Offering spiritual care in a hospital setting was not something Bill came to directly. He came to it by a crooked line.
His life has had many changes in direction—some of his own choosing and some not, some causing grief and some not.
Bill was born the oldest of three children in the southern Idaho town of Wendell, about 100 miles southeast of Boise. His mother was a nurse and his father worked in different kinds of construction that often took him out of the country during the years Bill was 13 until he was in his late 20s.
"Dad planned carefully so that he was always at home for the important times in our lives, like my sisters' performances or my baseball games. He really was there for us," Bill said.
When he went to the College of Idaho in Caldwell, Bill thought he would become a doctor. After nearly two years he discovered that his biology and chemistry classes didn't give him life, so he found what did and changed direction—another crooked line.
He began to look for opportunities for ministry.
Serving in college ministry for seven years in Washington led Bill to Fuller Seminary's branch campus in Seattle, where he earned a master of divinity degree in 2014. During that same time, he also served in hospital administration at Seattle Children's Hospital and loved the work.
By then he had married and was licensed by the Evangelical Covenant Church. In 2015, he and his wife, Claire, dreamed of planting a church in Bothell, north of Seattle.
"We had this dream to plant a church, but it didn't plant, and this was the death of our dream—another loss and another experience of grief in my life," Bill said. "We had to take another look at our identity and look hard at what could come next. That was another crooked line."
He had enjoyed his experience in hospital leadership in Seattle, so when a patient advocate position opened at Deaconess in Spokane, he applied and was hired.
His wife became a supply minister, serving when other pastors were away from their churches.
About six and a half years ago, Bill had another experience of God writing straight with crooked lines. His father passed away and he grieved.
Later during Clinical Pastoral Education, he learned about William Worden's four tasks of mourning, and he learned to accept the reality of the loss, to experience the pain of grief, to adjust to an environment with the deceased person missing and, in the end, to find an enduring connection with the "deceased" while embarking on a new life.
His own grief and experience of loss eventually led him into hospital chaplaincy five years ago—another crooked line.
It also led him to promote the No One Dies Alone program in the hospital.
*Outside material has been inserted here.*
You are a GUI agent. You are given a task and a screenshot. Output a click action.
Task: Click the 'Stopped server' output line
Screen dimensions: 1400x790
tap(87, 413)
This program provides a reassuring presence for dying patients who would otherwise be alone. Trained volunteers become supportive, compassionate companions to a dying person, giving them a dignified death.
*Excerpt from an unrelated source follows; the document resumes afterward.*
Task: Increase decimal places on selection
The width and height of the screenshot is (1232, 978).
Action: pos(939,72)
"This program benefits everyone. It helps staff who have many patients to be with and, although they might want to, simply cannot spend time just being present," he said. "It also helps family members who may have already spent many days with the dying person and simply cannot stay any longer. It provides a comforting presence to the person at this important time of transition."
Despite the emphasis on grief that spiritual care in a hospital setting necessarily has, Bill has relationships which give him joy and has developed practices that help him maintain his inner peace.
Bill loves baseball and has been a lifelong fan of the San Diego Padres. He spends time coaching the baseball team of his 11-year-old son, Jude, and has developed a strategy of coaching young players: "Have fun. Try hard and be a good teammate both to your team and the other team."
Soon his son will move into another level of baseball, and Bill will have to decide where his coaching career will go—to assist on his son's team or perhaps to continue coaching younger players.
"My nine-year-old daughter, Greta, has other interests," Bill explained. "She enjoys ballet and is on the swim team at the Y. I enjoy spending time with her, too."
A meditative practice grounds him each day as he makes the transition from home to work and back. He listens to podcasts like the "Pray as You Go" site, sponsored by the Jesuits and Kate Bowler's podcasts, "Everything Happens: Hard Truths, Soft Hearts."
With these resources to support him, Bill comes to each day with a joyful heart.